Since the majority of your developers have an affinity towards Java/Scala, I would go right away and suggest you try Kotlin (https://kotlinlang.org/). It is a modern, open-source language for the JVM, built by the guys at JetBrains. About a year and a half ago, I was struggling with choosing between Java, Scala, and Kotlin for my next personal projects, when I discovered Kotlin. I’ve been using it ever since.
Kotlin has obviously been inspired by Scala, and tries to bring a fresh feeling to the JVM ecosystem, by reducing boilerplate and ceremony. Unlike Scala though, Kotlin has been designed from the ground-up to be a productive programming language and not an academic experiment at functional programming. The language provides just enough syntactic sugar, for you to feel empowered, but does not over-complicate. There is little of the Scala/Ruby-esque freedom of expression, where the same thing could be expressed in 20 different ways, all of them right. Kotlin offers a choice of expression, but just at the right degree of freedom, so you don’t end up having as many different code styles, as many developers you have in your team. Large code bases keep being consistent, without much verbosity.

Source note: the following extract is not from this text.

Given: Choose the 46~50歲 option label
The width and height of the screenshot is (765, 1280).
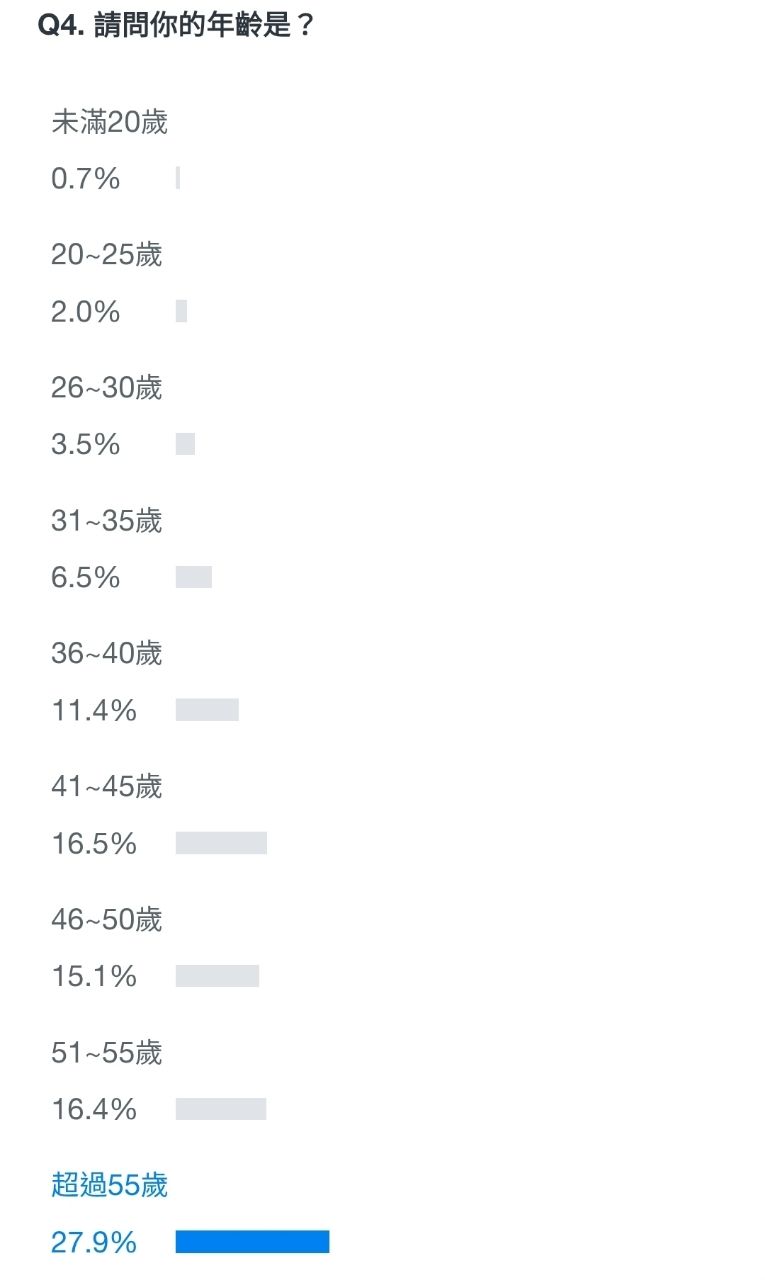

Kotlin beats Scala in terms of build/runtime performance too. Compilation time is a breeze when compared to building a Scala project of the same size. Another big win is the backward compatibility. Though Kotlin brings many fresh concepts to the table (lambdas, stream support, extension functions, async, etc) it still targets JVM runtimes as old as Java 6. This is one of the reasons why it has been such a huge hit among the Android community (the majority of which is till stuck with Java 7).
Though much of the hype around Kotlin today mainly revolves around the Android community, I see big potential for the language outside of it too. After all, if the language is actively being used by JetBrains within their entire product line, I don’t think there should be any barriers to its general adoption in the JVM community. In fact, I am a firm believer that language might try to tackle niches, like machine learning and data science, where other languages have traditionally reigned over for decades.
I’d say give Kotlin a try!
P.S. I am not working for JetBrains (yet). I am just a happy customer of their tools and technologies.